US Open, statistiche finale: Keys, tanta fatica per nulla

Keys corre, corre e fa tre game. Stephens corre uguale e ne fa dodici. Sloane vince in tutte le statistiche ma in una viene stracciata da Madison

US Open, statistiche finale: Keys, tanta fatica per nulla

Il commento di Ubaldo in inglese con Steve Flink

 

Tanta fatica per nulla. Potrebbe riassumersi così la partita giocata e persa da Madison Keys contro la sua cara ma spietata amica Sloane Stephens.

Le statistiche della finale, infatti, ci dicono che Keys ha complessivamente percorso 1.130 metri per raccogliere tre piccoli game mentre Stephens, correndo appena cinque metri in più, ne ha vinti 12. Davvero una significativa ottimizzazione dello spazio da parte della vincitrice. Keys non ha sicuramente giocato il suo miglior tennis, ma Stephens ha disputato un dream-match.

Le statistiche seguenti lo confermano:

In rosso sono evidenziati i dati più deficitari della prestazione di Keys. Sorprendente la bassa percentuale di punti che la vice-campionessa è riuscita ad ottenere con il servizio nonostante l’ottima percentuale di prime in campo. E la sua prima non è esattamente quella di Errani…

Possiamo appena immaginare la sua sorpresa quando le verrà detto che Stephens ha risposto all’80% delle sue prime battute (non quelle che si sono scambiate durante la divertentissima cerimonia di premiazione). Meno inusuale per lei l’altissimo numero di errori non forzati, giunti principalmente nei turni di risposta a fronte dei quali ha realizzato 18 vincenti. Keys è giocatrice ancora poco duttile sul piano tattico e, quindi, o le va tutto bene oppure tutto male. Bianco o nero. Il grigio non è contemplato. “Giunone” Davenport ha ancora molto da insegnarle sul piano tattico.

Numeri armoniosi e ben bilanciati quelli che narrano la partita della neo-campionessa. Vincenti in numero adeguato ma senza strafare e pochissimi errori non forzati. Segno certo di sapienza strategica. Della risposta in stato di grazia abbiamo indirettamente parlato sopra quando ci siamo soffermati sul servizio di Keys. Tre volèe vincenti su altrettanti tentativi, tutte nel secondo parziale. Segnaliamo per importanza quella di diritto con la quale ha annullato un break point nel quinto game del secondo set.

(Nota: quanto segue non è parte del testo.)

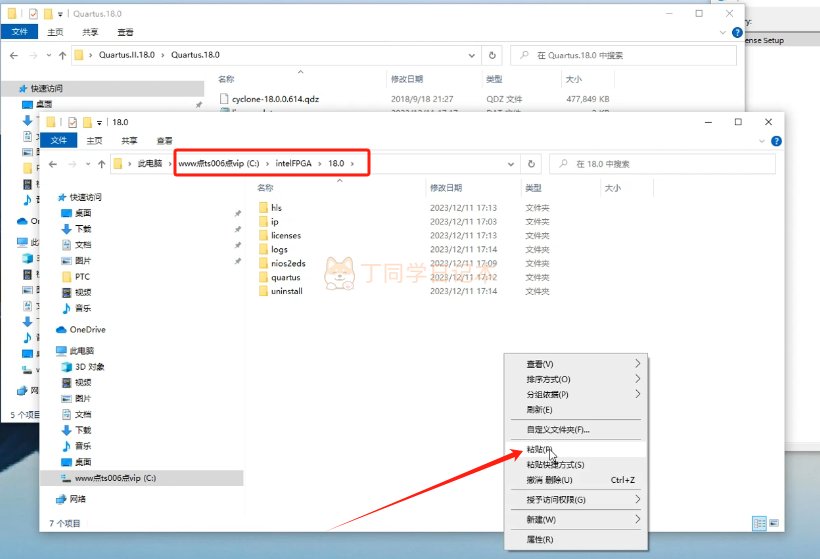Click the intelFPGA breadcrumb in the address bar
This screenshot has width=820, height=559.
click(x=295, y=163)
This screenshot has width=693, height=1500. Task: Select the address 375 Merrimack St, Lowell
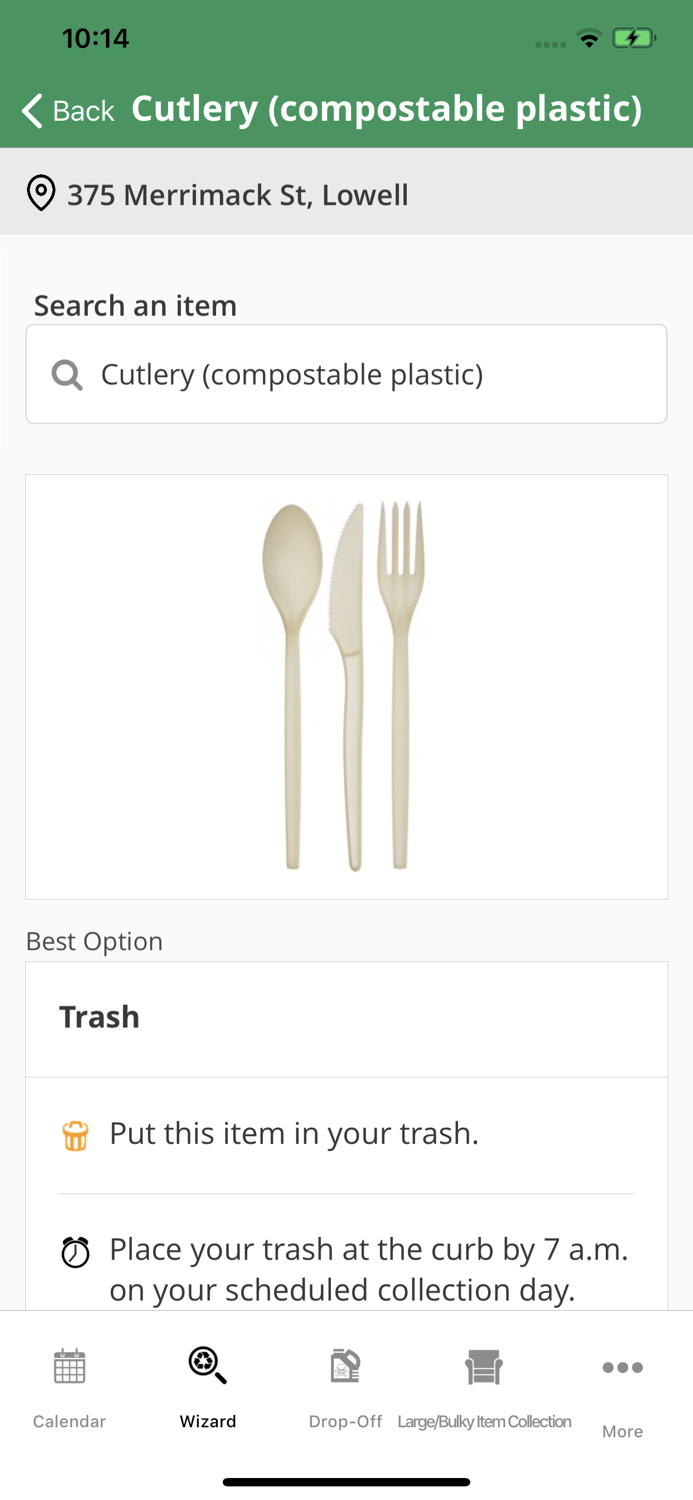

Nadal e Federer non sono solo primo e secondo nella classifica ATP quest’anno, bensì, non per caso, anche nella percentuale di punti vinti con la seconda di servizio, rispettivamente il 61 e il 60. Eccellente, quindi, anche sotto questo profilo la performance di Stephens che ne ha vinti il 64 per cento.

Almeno in una statistica, però, Keys ha stracciato la sua rivale questa sera: la finale le ha infatti fruttato 608.333 dollari e qualche cent per game conquistato, contro i 308.333 dollari e spiccioli di Stephens. Sono soddisfazioni.